Hence, there exists a non-zero vector $\bold{v} = (v_1, v_2, \ldots, v_n) \in K^n$ such that $(\lambda I - A) \bold{v} = \bold{O}$. Distributing and re-arranging, $A\bold{v} = \lambda\bold{v}$, as desired. In the other direction, if $A \bold{v} = \lambda \bold{v}$, then $\lambda I \bold{v} - A \bold{v} = \bold{O}$. But then, the column vectors of $\lambda I - A$ are linearly dependent, so it follows that $\det(\lambda I - A) = 0$.

Note that if $t = 0$, then $P_A(0) = \det (tI - A) = \det (-A) = (-1)^n \det (A)$. Hence, the characteristic polynomial encodes the determinant of the matrix. Also, the coefficient of the $t^{n-1}$ term of $P_A(t)$ gives the negative of the trace of the matrix (which follows from Vieta's formulas).

By the Hamilton-Cayley Theorem, the characteristic polynomial of a square matrix applied to the square matrix itself is zero, that is $P_A(A) = 0$. The minimal polynomial of $A$ thus divides the characteristic polynomial $p_A$.

Linear recurrences

Let $x_1, x_2, \ldots,$ be a sequence of real numbers. Consider a monic homogenous linear recurrence of the form

\[x_{n} = c_{1}x_{n-1} + c_{2}x_{n-2} + \cdots + c_{k}x_{n-k}, \quad (*)\]
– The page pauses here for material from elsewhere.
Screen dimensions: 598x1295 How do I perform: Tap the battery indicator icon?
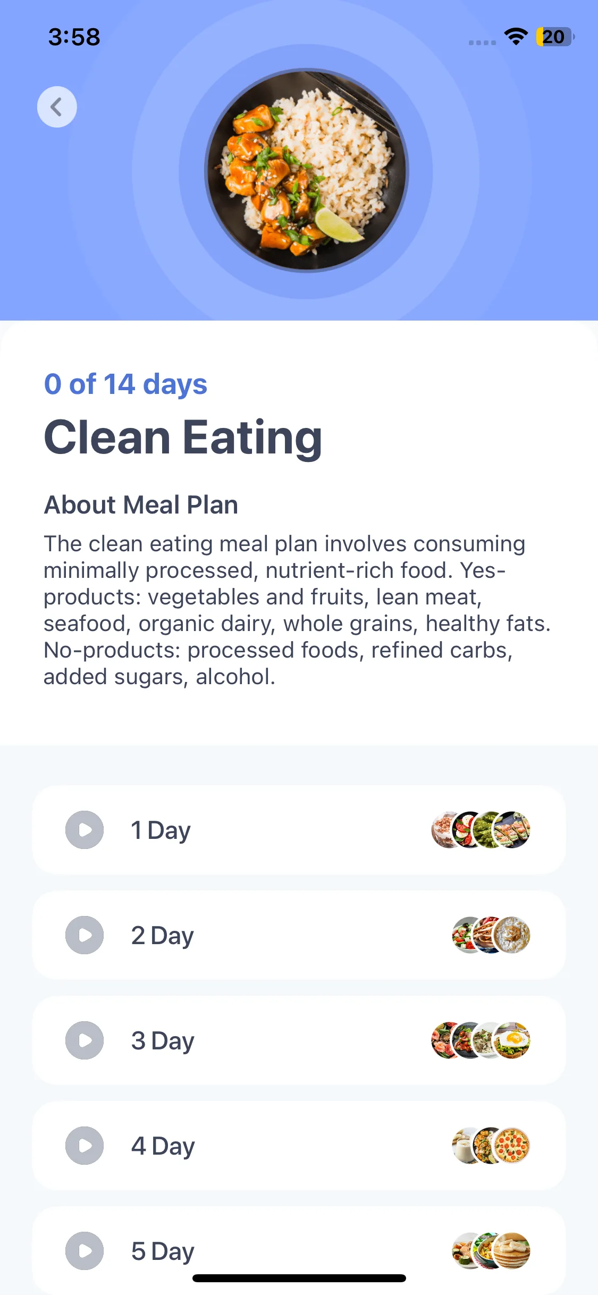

where $c_1, \ldots, c_k$ are real constants. The characteristic polynomial of this recurrence is defined as the polynomial

\[P(x) = x^k - c_{1}x^{k-1} - c_{2}x^{k-2}  - \cdots -c_{k-1}x - c_k.\]
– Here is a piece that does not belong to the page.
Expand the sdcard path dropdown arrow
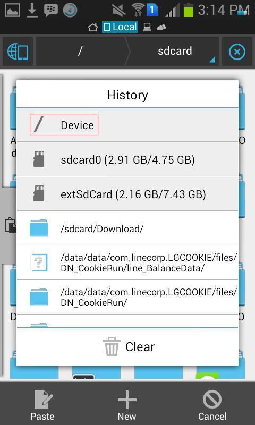The height and width of the screenshot is (425, 255). pyautogui.click(x=213, y=60)
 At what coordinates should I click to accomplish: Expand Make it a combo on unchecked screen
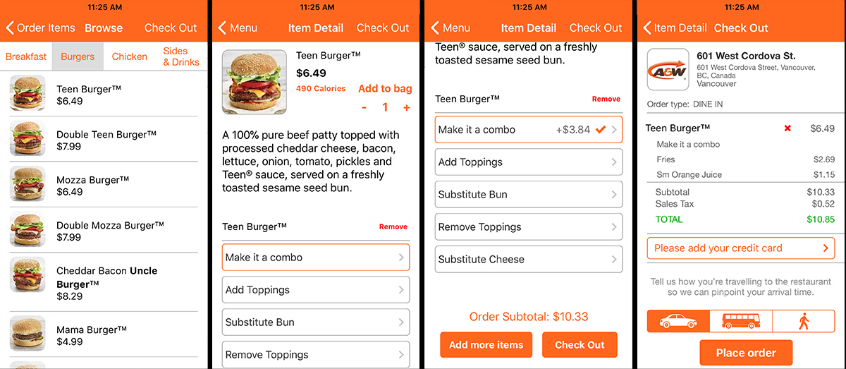(x=316, y=258)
For example, let $F_n$ be the $n$th Fibonacci number defined by $F_1 = F_2 = 1$, and

\[F_n = F_{n-1} + F_{n-2} \Longleftrightarrow F_n - F_{n-1} - F_{n-2} = 0.\]
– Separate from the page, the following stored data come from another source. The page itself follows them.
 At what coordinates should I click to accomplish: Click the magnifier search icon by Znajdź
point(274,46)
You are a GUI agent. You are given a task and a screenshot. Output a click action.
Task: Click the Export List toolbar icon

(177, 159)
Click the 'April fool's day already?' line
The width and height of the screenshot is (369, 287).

Then, its characteristic polynomial is $x^2 - x - 1$.

The roots of the polynomial can be used to write a closed form for the recurrence. If the roots of this polynomial $P$ are distinct, then suppose the roots are $r_1,r_2, \cdots, r_k$. Then, there exists real constants $a_1, a_2, \cdots, a_k$ such that

\[x_n = a_1 \cdot r_1^n + a_2 \cdot r_2^n + \cdots + a_k \cdot r_k^n\]

If we evaluate $k$ different values of $x_i$ (typically $x_0, x_1, \cdots, x_{k-1}$), we can find a linear system in the $a_i$s that can be solved for each constant. Refer to the introductory problems below to see an example of how to do this. In particular, for the Fibonacci numbers, this yields Binet's formula.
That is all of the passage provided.